After five years of work, the MTA has completed its long-awaited rehabilitation of three subway stations beneath 42nd Street in Midtown. The MTA on Tuesday announced the completion of the Grand Central–42nd Street Circulation Improvement Project, an effort that upgraded the Times Square, Bryant Park, and Grand Central subway stations to improve accessibility and ease congestion for roughly 400,000 daily riders. Enhancements include new and widened staircases, additional escalators, and a 20 percent expansion of mezzanine floor space.

The project began in 2020 and, according to the MTA, was completed on time and $46.5 million under budget. It was partially funded by the Federal Transit Administration, which contributed $94.1 million to replace eight escalators and $8.7 million to install a new hydraulic elevator at the Grand Central–42nd Street station.
Cost savings came from using a design-build contract, which streamlines logistics and creates a single point of accountability, deploying in-house labor, “piggybacking,” or assigning crews to multiple projects during service outages, and consolidating three separate initiatives into one.
New features at the station complex include 14 newly built staircases, 24 widened staircases, and 10 replaced escalators. The MTA also installed one new elevator from street to mezzanine, replaced another, and upgraded three elevators connecting the mezzanine to the uptown and downtown Lexington Avenue 4, 5, and 6 lines, as well as the Flushing 7 line platforms.

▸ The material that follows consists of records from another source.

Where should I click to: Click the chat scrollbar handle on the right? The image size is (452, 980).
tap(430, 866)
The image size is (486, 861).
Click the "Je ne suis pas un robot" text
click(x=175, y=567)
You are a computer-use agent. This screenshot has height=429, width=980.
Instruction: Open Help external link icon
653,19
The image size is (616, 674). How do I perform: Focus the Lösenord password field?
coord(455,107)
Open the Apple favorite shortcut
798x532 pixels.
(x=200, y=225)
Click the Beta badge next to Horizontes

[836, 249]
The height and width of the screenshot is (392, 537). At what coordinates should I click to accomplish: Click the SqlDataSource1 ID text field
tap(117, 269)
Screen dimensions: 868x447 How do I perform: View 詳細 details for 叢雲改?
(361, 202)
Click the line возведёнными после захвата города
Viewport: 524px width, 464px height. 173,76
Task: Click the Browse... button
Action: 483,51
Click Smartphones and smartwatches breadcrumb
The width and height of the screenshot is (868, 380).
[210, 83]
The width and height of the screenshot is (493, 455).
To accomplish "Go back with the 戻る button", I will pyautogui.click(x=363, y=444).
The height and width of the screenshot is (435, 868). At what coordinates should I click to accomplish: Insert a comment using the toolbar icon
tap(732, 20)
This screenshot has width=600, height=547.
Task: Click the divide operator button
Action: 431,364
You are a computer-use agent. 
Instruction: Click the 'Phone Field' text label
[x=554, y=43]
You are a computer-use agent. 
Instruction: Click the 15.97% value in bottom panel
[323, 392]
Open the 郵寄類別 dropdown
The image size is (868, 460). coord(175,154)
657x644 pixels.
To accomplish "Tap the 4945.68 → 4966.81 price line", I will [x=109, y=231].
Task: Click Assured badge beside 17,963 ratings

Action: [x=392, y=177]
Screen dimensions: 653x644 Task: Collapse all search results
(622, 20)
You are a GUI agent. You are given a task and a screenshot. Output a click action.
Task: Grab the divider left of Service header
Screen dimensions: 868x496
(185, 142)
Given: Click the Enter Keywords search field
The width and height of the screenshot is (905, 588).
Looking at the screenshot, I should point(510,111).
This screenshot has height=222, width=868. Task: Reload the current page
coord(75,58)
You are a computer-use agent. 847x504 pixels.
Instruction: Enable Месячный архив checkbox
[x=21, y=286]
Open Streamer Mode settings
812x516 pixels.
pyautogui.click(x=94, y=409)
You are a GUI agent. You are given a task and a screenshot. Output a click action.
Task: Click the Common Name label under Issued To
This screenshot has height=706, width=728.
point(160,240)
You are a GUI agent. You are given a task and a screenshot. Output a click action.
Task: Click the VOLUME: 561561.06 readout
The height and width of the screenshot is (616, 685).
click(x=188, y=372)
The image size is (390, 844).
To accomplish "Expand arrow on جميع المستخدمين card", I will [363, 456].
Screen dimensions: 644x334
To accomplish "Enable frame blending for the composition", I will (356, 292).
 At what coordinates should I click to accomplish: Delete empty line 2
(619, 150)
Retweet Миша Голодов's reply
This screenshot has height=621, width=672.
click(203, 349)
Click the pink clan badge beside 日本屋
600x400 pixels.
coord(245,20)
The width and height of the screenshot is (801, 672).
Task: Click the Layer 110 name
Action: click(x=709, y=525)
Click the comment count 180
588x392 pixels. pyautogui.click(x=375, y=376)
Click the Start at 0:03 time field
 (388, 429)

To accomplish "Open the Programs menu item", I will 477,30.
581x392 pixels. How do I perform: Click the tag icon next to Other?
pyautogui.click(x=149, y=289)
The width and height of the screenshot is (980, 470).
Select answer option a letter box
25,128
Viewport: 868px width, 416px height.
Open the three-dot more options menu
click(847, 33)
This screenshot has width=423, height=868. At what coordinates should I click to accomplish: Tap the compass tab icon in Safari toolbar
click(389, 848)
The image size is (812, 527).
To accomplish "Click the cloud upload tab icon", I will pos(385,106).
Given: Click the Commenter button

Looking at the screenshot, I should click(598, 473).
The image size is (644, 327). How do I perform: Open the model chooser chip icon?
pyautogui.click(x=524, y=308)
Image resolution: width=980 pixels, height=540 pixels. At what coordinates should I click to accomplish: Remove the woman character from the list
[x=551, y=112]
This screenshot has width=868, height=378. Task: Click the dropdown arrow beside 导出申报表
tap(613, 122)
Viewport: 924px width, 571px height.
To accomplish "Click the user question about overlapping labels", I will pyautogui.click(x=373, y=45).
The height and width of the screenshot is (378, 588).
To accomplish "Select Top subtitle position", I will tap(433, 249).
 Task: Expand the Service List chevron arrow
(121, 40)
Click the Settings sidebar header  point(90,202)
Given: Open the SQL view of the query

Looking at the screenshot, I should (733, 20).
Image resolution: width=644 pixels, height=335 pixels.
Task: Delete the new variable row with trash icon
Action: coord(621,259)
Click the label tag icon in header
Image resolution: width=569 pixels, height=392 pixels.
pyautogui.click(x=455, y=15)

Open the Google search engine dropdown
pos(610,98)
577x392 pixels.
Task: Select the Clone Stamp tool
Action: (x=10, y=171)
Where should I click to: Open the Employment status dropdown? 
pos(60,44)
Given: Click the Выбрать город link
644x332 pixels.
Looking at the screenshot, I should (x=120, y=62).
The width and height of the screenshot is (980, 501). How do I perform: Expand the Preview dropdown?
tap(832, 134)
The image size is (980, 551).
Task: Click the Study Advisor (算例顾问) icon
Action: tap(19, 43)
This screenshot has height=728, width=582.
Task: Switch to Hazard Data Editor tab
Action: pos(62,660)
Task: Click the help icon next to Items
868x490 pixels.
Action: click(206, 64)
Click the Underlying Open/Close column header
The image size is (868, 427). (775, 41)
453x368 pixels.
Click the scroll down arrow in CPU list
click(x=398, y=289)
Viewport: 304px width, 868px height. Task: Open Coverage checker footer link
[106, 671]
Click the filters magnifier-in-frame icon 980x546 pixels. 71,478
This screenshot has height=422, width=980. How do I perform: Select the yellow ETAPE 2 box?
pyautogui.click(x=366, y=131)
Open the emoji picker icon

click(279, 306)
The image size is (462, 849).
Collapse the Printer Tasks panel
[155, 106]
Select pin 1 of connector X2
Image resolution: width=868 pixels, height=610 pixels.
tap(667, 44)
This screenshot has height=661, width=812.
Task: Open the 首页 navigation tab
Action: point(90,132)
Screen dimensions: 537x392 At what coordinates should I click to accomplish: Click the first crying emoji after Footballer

Crews also installed new fare control areas with 30 additional turnstiles, bringing the total to 92—nearly 50 percent more than five years ago. The MTA said the upgrades will improve passenger circulation, reduce congestion, and enhance accessibility by providing faster, easier entry to the subway system and commuter trains within Grand Central Terminal.

The larger project also included state-of-good-repair work under the MTA’s “Revive” program and upgrades to fire and security systems. Improvements encompassed 266,000 square feet of new paint, 436 square feet of new tiling and concrete, the conversion of 1,377 lightbulbs to brighter, energy-efficient LEDs, structural repairs, and fresh grouting to prevent water leaks.
Upgrades to the fire system included 214 new smoke detectors and 470 fire alarms. The MTA also installed 61 additional CCTV cameras, a nearly 50 percent increase since 2020, along with new wayfinding signs and 143 public address speakers to improve safety and communication.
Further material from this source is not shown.